◆ **Task prompt**
When a line in the entries below contains the word "dropdown", copy that line.

[Collected data entries]
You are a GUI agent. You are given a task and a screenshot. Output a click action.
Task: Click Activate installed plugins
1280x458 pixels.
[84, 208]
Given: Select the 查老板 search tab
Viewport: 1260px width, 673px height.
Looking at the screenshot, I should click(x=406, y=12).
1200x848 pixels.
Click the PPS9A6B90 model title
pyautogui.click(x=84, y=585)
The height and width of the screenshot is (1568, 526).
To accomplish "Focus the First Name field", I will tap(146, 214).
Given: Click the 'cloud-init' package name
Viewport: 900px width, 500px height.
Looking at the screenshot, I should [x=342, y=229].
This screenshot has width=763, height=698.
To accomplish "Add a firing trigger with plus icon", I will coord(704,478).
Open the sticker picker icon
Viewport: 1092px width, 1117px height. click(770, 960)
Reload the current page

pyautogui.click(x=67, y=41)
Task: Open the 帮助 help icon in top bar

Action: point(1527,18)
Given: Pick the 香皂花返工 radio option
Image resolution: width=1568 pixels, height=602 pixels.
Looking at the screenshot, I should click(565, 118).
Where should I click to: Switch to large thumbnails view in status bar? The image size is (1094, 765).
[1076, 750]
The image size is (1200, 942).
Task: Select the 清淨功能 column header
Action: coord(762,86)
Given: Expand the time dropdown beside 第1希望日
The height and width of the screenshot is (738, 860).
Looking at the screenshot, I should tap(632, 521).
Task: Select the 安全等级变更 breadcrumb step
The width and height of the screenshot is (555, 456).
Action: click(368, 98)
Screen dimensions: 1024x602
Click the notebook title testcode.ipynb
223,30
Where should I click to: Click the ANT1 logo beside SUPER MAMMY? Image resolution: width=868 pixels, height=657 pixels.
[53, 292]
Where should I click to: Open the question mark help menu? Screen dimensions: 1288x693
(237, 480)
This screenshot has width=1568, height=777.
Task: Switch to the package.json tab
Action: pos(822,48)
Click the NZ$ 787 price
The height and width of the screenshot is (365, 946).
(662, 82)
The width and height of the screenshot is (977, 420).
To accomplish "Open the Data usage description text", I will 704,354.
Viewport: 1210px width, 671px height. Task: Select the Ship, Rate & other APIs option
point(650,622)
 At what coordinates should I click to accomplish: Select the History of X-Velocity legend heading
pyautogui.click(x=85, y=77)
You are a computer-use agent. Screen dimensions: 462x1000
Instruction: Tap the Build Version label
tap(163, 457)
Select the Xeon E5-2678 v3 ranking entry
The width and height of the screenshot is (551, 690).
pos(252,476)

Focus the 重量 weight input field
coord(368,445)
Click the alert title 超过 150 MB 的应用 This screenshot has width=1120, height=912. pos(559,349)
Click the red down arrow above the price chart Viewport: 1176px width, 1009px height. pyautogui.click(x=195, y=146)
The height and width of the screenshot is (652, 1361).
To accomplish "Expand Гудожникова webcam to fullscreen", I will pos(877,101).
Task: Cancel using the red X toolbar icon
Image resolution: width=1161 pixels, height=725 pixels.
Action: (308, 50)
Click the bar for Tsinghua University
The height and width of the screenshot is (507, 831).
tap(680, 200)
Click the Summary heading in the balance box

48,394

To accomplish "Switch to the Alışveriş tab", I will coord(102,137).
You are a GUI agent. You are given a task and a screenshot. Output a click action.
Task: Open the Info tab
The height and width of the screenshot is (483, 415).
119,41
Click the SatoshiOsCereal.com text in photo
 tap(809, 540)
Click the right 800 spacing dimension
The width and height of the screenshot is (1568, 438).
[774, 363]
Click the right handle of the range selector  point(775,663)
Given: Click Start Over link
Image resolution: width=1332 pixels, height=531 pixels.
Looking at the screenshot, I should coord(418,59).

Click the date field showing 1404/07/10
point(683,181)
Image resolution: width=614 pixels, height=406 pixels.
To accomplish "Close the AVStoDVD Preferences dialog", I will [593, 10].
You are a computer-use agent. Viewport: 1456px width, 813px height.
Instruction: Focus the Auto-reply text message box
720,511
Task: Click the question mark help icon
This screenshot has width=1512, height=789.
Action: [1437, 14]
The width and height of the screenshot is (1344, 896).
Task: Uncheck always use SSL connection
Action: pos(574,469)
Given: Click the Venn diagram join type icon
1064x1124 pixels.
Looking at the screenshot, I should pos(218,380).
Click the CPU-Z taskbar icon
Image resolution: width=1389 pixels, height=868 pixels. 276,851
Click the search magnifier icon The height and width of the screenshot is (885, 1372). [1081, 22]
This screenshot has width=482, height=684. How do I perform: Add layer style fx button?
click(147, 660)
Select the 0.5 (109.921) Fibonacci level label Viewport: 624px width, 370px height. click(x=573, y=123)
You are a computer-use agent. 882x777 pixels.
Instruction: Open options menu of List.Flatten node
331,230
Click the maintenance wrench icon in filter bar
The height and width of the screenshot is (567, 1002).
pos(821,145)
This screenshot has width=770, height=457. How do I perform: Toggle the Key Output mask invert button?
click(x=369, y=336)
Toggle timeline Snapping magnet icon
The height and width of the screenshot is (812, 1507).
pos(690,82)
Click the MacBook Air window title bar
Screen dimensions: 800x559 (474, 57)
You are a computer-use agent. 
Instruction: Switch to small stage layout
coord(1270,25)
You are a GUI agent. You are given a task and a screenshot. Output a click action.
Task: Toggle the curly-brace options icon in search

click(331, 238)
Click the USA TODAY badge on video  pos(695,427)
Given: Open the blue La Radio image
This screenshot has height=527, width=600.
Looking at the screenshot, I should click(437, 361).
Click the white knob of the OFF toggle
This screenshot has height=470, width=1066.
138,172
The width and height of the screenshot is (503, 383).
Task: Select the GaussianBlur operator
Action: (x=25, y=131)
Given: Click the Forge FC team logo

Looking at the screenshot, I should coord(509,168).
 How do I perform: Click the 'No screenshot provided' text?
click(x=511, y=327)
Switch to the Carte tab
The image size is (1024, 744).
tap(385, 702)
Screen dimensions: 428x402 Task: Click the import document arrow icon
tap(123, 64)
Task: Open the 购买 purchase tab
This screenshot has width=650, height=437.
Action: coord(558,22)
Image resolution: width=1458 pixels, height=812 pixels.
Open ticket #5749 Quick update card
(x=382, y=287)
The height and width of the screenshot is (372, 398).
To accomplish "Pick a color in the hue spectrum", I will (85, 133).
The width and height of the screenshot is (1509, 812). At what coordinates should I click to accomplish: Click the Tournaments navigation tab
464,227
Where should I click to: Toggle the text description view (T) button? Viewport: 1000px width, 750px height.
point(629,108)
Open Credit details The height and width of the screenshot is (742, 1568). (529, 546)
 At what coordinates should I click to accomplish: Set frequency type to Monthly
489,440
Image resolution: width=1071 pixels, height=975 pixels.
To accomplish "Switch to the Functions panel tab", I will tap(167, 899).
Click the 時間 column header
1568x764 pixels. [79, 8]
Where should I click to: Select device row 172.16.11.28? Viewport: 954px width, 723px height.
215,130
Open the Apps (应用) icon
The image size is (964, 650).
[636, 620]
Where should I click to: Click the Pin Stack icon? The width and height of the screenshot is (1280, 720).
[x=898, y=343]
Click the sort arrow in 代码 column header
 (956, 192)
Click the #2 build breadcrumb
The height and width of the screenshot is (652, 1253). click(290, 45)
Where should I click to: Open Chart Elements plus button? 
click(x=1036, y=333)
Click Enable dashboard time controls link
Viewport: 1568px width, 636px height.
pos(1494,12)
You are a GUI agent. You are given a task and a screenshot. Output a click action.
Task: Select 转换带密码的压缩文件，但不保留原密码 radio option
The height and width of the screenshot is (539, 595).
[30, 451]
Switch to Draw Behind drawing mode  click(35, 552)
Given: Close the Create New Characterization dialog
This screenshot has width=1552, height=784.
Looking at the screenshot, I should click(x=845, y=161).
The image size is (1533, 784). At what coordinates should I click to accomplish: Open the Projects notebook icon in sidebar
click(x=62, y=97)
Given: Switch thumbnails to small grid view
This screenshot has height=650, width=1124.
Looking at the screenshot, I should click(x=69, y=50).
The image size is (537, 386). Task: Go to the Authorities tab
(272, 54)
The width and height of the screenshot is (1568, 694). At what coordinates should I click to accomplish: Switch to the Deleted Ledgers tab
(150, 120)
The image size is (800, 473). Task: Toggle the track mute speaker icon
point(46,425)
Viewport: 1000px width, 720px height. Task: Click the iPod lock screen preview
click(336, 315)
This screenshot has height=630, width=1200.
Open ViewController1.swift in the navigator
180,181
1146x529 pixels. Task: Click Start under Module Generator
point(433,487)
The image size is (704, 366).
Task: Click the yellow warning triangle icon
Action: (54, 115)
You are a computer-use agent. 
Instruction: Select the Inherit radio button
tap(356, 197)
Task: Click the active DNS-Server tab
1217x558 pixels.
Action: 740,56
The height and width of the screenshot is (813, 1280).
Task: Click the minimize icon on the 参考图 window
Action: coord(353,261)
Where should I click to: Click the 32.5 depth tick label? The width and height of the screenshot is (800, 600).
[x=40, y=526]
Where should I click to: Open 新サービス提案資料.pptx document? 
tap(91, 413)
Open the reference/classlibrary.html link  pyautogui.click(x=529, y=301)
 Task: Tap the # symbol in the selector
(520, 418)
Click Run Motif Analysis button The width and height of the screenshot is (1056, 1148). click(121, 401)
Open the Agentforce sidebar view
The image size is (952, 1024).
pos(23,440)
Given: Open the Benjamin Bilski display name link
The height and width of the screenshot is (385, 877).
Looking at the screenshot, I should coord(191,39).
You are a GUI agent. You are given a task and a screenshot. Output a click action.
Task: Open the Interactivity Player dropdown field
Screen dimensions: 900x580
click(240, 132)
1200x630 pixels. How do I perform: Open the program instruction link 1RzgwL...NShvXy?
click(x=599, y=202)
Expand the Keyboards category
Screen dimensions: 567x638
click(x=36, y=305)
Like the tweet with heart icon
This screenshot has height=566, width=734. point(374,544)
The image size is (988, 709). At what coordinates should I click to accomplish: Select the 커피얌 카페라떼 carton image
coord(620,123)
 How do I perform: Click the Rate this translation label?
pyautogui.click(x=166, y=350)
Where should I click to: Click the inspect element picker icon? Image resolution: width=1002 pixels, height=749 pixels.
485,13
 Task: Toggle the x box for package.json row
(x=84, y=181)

◆ **Output for this task**
Given: Expand the time dropdown beside 第1希望日
Task: Open the Interactivity Player dropdown field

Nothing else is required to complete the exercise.